Change "Extensions view" to "Extensions panel" in the data from the line with "Image resolution: width=991" up to and including the line with "Action: [x=1250, y=727]". Return only those lines, with nothing else altered.
****
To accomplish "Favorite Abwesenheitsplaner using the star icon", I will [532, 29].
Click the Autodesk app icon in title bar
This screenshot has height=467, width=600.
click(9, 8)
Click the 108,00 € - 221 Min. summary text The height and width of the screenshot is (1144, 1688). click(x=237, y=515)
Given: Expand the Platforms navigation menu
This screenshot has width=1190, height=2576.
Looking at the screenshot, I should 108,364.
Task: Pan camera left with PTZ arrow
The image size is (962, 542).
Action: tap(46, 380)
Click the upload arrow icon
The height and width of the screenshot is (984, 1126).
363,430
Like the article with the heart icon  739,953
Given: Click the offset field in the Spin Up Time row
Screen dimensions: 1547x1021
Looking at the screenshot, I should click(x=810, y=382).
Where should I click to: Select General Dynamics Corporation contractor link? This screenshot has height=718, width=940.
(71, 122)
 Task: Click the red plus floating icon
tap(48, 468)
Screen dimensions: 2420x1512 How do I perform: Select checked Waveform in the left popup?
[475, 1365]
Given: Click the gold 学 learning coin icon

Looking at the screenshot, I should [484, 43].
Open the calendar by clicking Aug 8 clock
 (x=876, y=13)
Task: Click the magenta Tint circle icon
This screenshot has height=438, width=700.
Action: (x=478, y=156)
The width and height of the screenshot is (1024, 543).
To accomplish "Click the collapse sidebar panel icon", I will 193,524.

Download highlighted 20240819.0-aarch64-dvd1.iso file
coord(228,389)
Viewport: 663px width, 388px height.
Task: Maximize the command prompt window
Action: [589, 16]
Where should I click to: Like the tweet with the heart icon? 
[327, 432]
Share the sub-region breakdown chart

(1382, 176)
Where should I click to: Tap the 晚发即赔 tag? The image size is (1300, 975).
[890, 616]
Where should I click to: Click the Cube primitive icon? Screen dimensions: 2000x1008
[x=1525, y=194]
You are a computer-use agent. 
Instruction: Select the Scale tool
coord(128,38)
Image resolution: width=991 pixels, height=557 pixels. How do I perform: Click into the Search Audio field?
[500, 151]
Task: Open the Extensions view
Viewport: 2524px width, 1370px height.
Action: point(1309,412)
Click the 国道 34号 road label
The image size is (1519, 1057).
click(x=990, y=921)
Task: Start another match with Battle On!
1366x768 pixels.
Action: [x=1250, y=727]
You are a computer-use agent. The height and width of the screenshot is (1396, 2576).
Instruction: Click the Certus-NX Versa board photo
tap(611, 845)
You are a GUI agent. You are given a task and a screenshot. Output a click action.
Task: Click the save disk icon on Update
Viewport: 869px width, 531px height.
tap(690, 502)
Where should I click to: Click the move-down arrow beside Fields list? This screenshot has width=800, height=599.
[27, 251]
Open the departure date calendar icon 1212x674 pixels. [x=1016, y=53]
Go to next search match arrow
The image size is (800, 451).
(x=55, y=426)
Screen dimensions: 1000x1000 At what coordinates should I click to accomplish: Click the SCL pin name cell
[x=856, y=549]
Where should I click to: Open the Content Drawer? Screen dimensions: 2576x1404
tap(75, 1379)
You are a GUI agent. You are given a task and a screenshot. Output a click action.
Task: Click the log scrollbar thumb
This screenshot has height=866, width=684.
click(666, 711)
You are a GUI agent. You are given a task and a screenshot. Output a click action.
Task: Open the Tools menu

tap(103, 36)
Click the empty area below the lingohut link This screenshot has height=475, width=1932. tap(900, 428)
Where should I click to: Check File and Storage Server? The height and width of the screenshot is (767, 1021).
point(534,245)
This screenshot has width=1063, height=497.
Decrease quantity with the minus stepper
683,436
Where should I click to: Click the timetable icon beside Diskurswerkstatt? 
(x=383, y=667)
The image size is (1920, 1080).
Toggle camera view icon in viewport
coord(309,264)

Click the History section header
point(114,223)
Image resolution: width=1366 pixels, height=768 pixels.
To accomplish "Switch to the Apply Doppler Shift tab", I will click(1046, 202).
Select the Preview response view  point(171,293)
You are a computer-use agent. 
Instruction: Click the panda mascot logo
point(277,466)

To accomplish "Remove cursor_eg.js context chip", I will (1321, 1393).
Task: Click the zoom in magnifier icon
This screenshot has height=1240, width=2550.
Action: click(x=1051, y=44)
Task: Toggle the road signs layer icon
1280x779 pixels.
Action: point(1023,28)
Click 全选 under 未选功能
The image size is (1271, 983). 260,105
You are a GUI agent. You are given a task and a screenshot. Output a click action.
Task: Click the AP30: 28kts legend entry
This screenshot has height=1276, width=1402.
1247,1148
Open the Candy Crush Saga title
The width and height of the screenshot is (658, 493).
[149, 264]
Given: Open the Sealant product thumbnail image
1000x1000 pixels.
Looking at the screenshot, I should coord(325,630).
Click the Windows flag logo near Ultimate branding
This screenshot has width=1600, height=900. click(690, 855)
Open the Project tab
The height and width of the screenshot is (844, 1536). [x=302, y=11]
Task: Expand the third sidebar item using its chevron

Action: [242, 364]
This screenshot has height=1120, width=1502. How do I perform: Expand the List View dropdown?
****
* Complete answer *
Image resolution: width=991 pixels, height=557 pixels. How do I perform: Click into the Search Audio field?
[500, 151]
Task: Open the Extensions panel
Viewport: 2524px width, 1370px height.
Action: point(1309,412)
Click the 国道 34号 road label
The image size is (1519, 1057).
click(x=990, y=921)
Task: Start another match with Battle On!
1366x768 pixels.
Action: [x=1250, y=727]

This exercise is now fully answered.